More than 70 people were laid off from Clear Channel stations nationwide on Thursday, according to radio website publication All Access. While no cuts were reported from Clear Channel’s Chicago cluster, other Midwestern cities were not as fortunate, as they were the hardest hit:
– Milwaukee saw a few people exit, including Urban Contemporary outlet WKKV-FM dropping DJO and DJ Hot Sauce, and WISN-AM cutting producer Jason Booth.
– Cleveland’s cluster saw seven people exit, including WTAM Saturday talk show host Bob Beck.
– Columbus, Oh.’s Clear Channel cluster lost eight people.
– Total Traffic, a traffic service owned by Clear Channel, completely shuttered its operations in Minneapolis-St. Paul and Salt Lake City and laid off most staff in Milwaukee and St. Louis. Total Traffic’s Chicago office will now handle St. Louis’ operations.
– In addition to Total traffic’s layoffs, St. Louis’ cluster lost four people, and approximately the same number of people were let go in Cincinnati.
More names in these same markets and well as others could surface in the next couple of days.

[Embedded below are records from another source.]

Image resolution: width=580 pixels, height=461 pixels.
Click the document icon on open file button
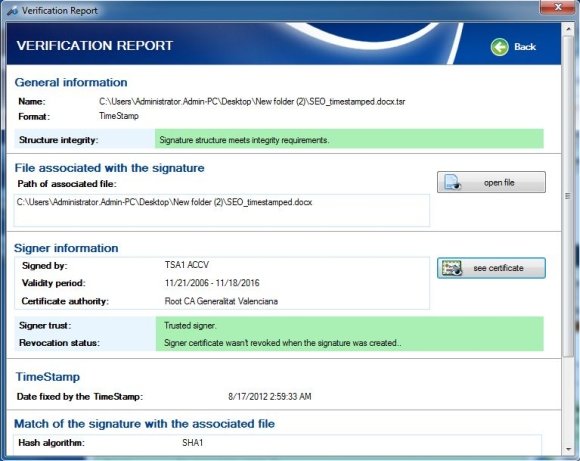[x=452, y=182]
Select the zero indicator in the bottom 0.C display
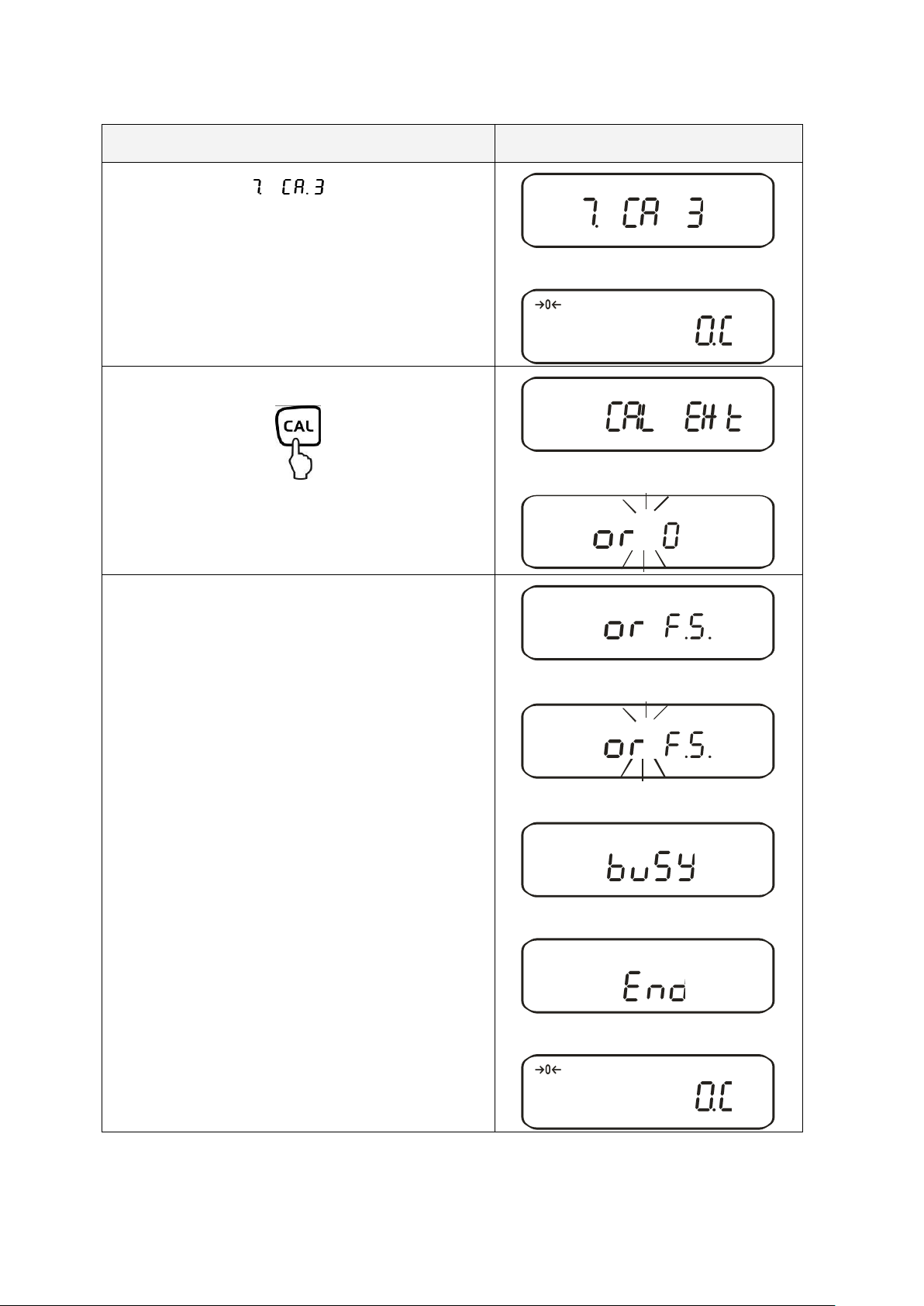This screenshot has width=924, height=1306. pyautogui.click(x=548, y=1070)
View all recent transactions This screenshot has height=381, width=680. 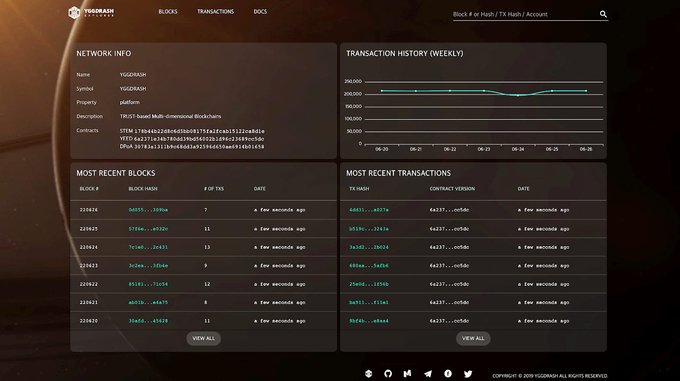[473, 339]
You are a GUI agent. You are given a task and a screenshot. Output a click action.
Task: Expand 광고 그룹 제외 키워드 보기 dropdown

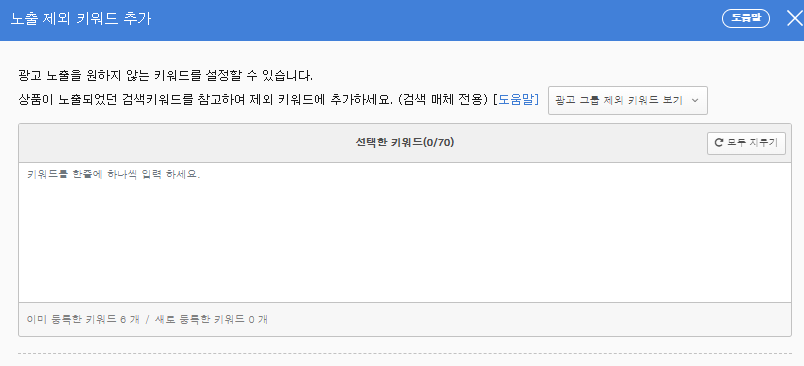point(628,100)
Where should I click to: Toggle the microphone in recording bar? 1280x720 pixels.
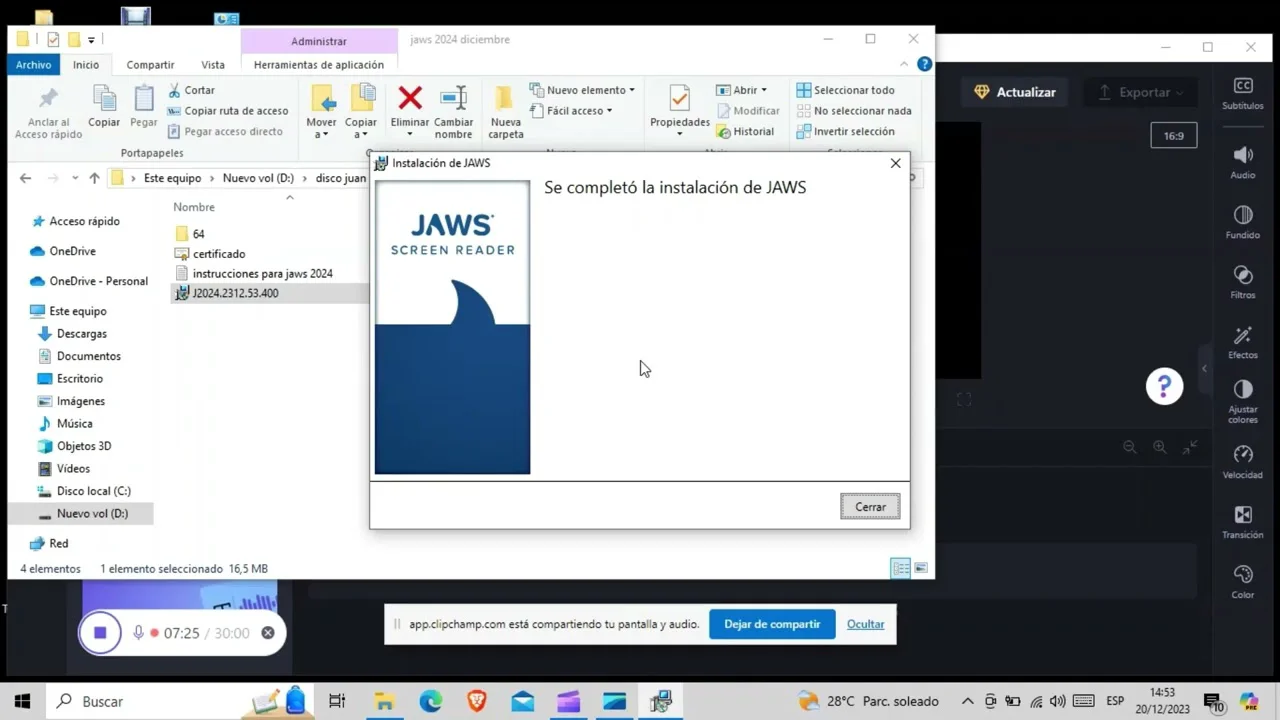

Meanwhile, president and general manager Michael Damsky was shown the door at WLS-AM/FM after nearly four years on Thursday, breaking the news to his followers (including myself) on Twitter. Damsky was previously at WXRT/WSCR for 24 years until 2008, when – you guessed it, he was laid off in a downsizing by CBS Radio, owners of the two stations. During his time there, Damsky rose through the ranks as vice president and general manager.
Damsky’s replacement is Dave Crowl, who will not only oversee the WLS combo, but also all of Cumulus’ radio properties in the Midwest. Crowl’s resume include president of Jacor’s radio division from 1996-99 and several exec positions with Clear Channel after Jacor and Clear Channel merged. Crowl’s boss when he was at Jacor? You guessed it – none other than Randy Michaels.
These layoff announcements have become quite common in the radio industry the last couple of years, particularly with Clear Channel and Cumulus radio groups. The phrases “leaving the building” and “on the beach” have been used so much at this point, you soon might actually see laid-off radio personnel setting up tents off the shores of Lake Michigan.
And now, it seems this industry is infected with vermits who worked under people like Michaels and Cumulus CEO Lew Dickey. And you wonder why radio has problems?